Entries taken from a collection
========================================================================

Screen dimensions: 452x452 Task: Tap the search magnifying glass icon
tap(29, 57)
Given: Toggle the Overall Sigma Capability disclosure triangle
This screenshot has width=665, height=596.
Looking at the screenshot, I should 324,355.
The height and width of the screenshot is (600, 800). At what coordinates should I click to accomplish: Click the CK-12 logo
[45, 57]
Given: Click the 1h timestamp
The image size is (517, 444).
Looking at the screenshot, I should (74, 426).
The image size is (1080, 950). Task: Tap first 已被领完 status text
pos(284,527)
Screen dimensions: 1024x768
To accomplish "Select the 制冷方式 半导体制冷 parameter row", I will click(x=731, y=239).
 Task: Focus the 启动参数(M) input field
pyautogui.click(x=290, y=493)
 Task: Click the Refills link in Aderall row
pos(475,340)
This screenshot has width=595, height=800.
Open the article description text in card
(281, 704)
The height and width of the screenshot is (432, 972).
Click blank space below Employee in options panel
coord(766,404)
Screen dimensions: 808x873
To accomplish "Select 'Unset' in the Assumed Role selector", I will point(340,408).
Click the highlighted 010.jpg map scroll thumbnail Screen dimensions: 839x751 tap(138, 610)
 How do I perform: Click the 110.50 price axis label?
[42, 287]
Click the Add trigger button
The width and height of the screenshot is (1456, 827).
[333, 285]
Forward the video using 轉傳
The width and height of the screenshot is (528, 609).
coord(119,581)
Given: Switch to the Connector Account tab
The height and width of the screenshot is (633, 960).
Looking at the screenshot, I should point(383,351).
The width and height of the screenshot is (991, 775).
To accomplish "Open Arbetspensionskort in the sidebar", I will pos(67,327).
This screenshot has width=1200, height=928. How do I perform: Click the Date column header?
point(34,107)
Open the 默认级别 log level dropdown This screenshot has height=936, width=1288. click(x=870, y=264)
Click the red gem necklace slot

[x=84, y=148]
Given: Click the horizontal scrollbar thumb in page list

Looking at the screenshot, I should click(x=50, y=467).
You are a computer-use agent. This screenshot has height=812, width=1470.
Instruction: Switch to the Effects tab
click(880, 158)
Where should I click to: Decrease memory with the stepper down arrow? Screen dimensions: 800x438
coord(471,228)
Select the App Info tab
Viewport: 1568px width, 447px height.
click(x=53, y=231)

========================================================================

WORK INSTRUCTIONS: Here the job is to restate all of the data word for word.

RESPONSE BELOW:
Screen dimensions: 452x452 Task: Tap the search magnifying glass icon
tap(29, 57)
Given: Toggle the Overall Sigma Capability disclosure triangle
This screenshot has width=665, height=596.
Looking at the screenshot, I should 324,355.
The height and width of the screenshot is (600, 800). At what coordinates should I click to accomplish: Click the CK-12 logo
[45, 57]
Given: Click the 1h timestamp
The image size is (517, 444).
Looking at the screenshot, I should (74, 426).
The image size is (1080, 950). Task: Tap first 已被领完 status text
pos(284,527)
Screen dimensions: 1024x768
To accomplish "Select the 制冷方式 半导体制冷 parameter row", I will click(x=731, y=239).
 Task: Focus the 启动参数(M) input field
pyautogui.click(x=290, y=493)
 Task: Click the Refills link in Aderall row
pos(475,340)
This screenshot has width=595, height=800.
Open the article description text in card
(281, 704)
The height and width of the screenshot is (432, 972).
Click blank space below Employee in options panel
coord(766,404)
Screen dimensions: 808x873
To accomplish "Select 'Unset' in the Assumed Role selector", I will point(340,408).
Click the highlighted 010.jpg map scroll thumbnail Screen dimensions: 839x751 tap(138, 610)
 How do I perform: Click the 110.50 price axis label?
[42, 287]
Click the Add trigger button
The width and height of the screenshot is (1456, 827).
[333, 285]
Forward the video using 轉傳
The width and height of the screenshot is (528, 609).
coord(119,581)
Given: Switch to the Connector Account tab
The height and width of the screenshot is (633, 960).
Looking at the screenshot, I should point(383,351).
The width and height of the screenshot is (991, 775).
To accomplish "Open Arbetspensionskort in the sidebar", I will pos(67,327).
This screenshot has width=1200, height=928. How do I perform: Click the Date column header?
point(34,107)
Open the 默认级别 log level dropdown This screenshot has height=936, width=1288. click(x=870, y=264)
Click the red gem necklace slot

[x=84, y=148]
Given: Click the horizontal scrollbar thumb in page list

Looking at the screenshot, I should click(x=50, y=467).
You are a computer-use agent. This screenshot has height=812, width=1470.
Instruction: Switch to the Effects tab
click(880, 158)
Where should I click to: Decrease memory with the stepper down arrow? Screen dimensions: 800x438
coord(471,228)
Select the App Info tab
Viewport: 1568px width, 447px height.
click(x=53, y=231)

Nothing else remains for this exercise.